For the first time, pressure over 100 times that found in Earth’s core has been generated in a lab, setting a new record.
Using the highest-energy laser system in the world, physicists briefly subjected solid hydrocarbon samples to pressures up to 450 megabars, meaning 450 million times Earth’s atmospheric pressure at sea level.
That’s equivalent to the pressures found in the carbon-dominated envelopes of a rare type of white dwarf star – some of the densest objects in the known Universe. It could help us to better understand the effect those pressures have on changes in the stars’ brightness.
Most of the stars in the Universe will end their lives as a white dwarf, including our Sun. As they reach the end of their main-sequence, hydrogen-fusing days, they’ll puff out into red giants, eventually ejecting most of their material out into space as the core collapses into a white dwarf – a ‘dead’ star no longer able to support fusion.
White dwarfs are dense. They can be up to around 1.5 times the mass of the Sun, packed into a sphere the size of Earth. Only something called electron degeneracy pressure keeps the star from collapsing under its own gravity.
At around 100 megabars of pressure, electrons are stripped from their atomic nuclei – and, because identical electrons can’t occupy the same space, these electrons supply the outward pressure that keeps the star from collapsing.
This pressure doesn’t just influence how compressible the material is, it also decreases the opacity of the plasma ionised by the loss of electrons. And the links between these properties are described by the material’s equations of state, which also can be used to calculate such properties as the temperature profile and rate of cooling.
There are, however, some disagreements in equation of state (EOS) models for extreme pressures; for white dwarf stars, the EOS models along what is known as the shock Hugoniot – the curve that plots the increase in pressure and density under compression – can vary by 10 percent.

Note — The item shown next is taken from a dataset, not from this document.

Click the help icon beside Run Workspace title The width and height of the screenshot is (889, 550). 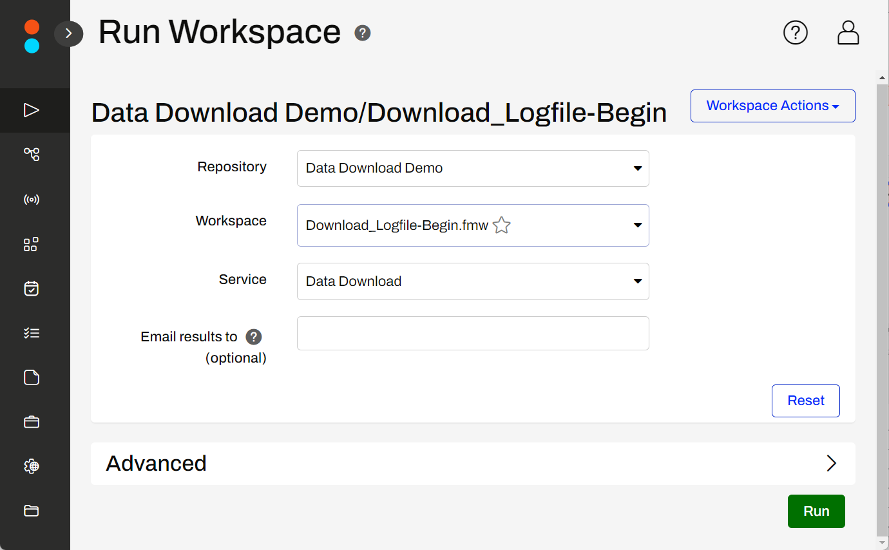363,33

This can be a problem when trying to understand the fundamental properties of the Universe, because white dwarf stars should be quite predictable. Although they shine, the light is only from residual heat, not fusion, and their cooling rate can therefore be used as a sort of clock to confirm the age of the Universe, for instance, and the ages of the stars around them.
So this is what the research team is trying to resolve, using the laser system at the Lawrence Livermore National Laboratory’s National Ignition Facility (NIF).
“White dwarf stars provide important tests of stellar physics models, but EOS models at these extreme conditions are largely untested,” said physicist Annie Kritcher of the Lawrence Livermore National Laboratory.
“NIF can duplicate conditions ranging from the cores of planets and brown dwarfs to those in the centre of the Sun. We’re also able in NIF experiments to deduce the opacity along the shock Hugoniot. This is a necessary component in studies of stellar structure and evolution.”
The experimental set-up consisted of a small, solid, one-millimetre hydrocarbon (plastic) bead inside a hollow gold cylinder about the size of a pencil eraser called a hohlraum. This was then irradiated with 1.1 million joules of ultraviolet light delivered by the lasers, which created a uniform X-ray bath heating the plastic sphere to nearly 3.5 million Kelvin.
The outer layer of the bead was destroyed through ablation, which created a spherical ablation shockwave travelling up to 220 kilometres per second that converged spherically, resulting in increasing pressure as it propagated through the bead.
By the way, all this happened extraordinarily quickly – the shockwave took just 9 nanoseconds to traverse the entire sample – but, using X-ray radiography, the research team was able to record the shock Hugoniot, measuring pressures of 100 megabars on the outside of the bead to 450 megabars by the time it reached the middle.
The pressure inside Earth’s core is 3.6 megabars. And, previously, the highest pressure achieved in this kind of controlled experiment was 60 megabars.
The pressure generated in their experiment, the team said, is consistent with the carbon envelope – the convection region surrounding the core – seen in what are known as “hot DQ” white dwarfs. These are relatively rare; unlike ordinary white dwarfs, whose atmospheres are composed primarily of hydrogen and helium, hot DQs have primarily carbon atmospheres, and they’re unusually hot and bright.
Some of them also pulsate as they spin, resulting in brightness variations. To understand these pulsations and model them, we need an accurate understanding of how the matter in the star behaves under pressure.
In addition to X-ray radiography, the physicists used X-ray Thomson scattering to measure the electron temperature and degree of ionisation in the sample. It, too, turned up hot DQ.
“We measured a reduction in opacity at high pressures, which is associated with a significant ionisation of the carbon inner shell,” Kritcher said.
“This pressure range along the Hugoniot corresponds to the conditions in the carbon envelope of white dwarf stars. Our data agree with equation-of-state models that include the detailed electronic shell structure.”
What this means is that the ionisation ultimately makes the material more compressible than models that don’t have electronic shells. This places new constraints on the compressibility and opacity of the carbon envelope in hot DQs, which in turn can contribute to a better understanding of their properties and evolution. All this, from a lab experiment on our own planet.
The research has been published in Nature.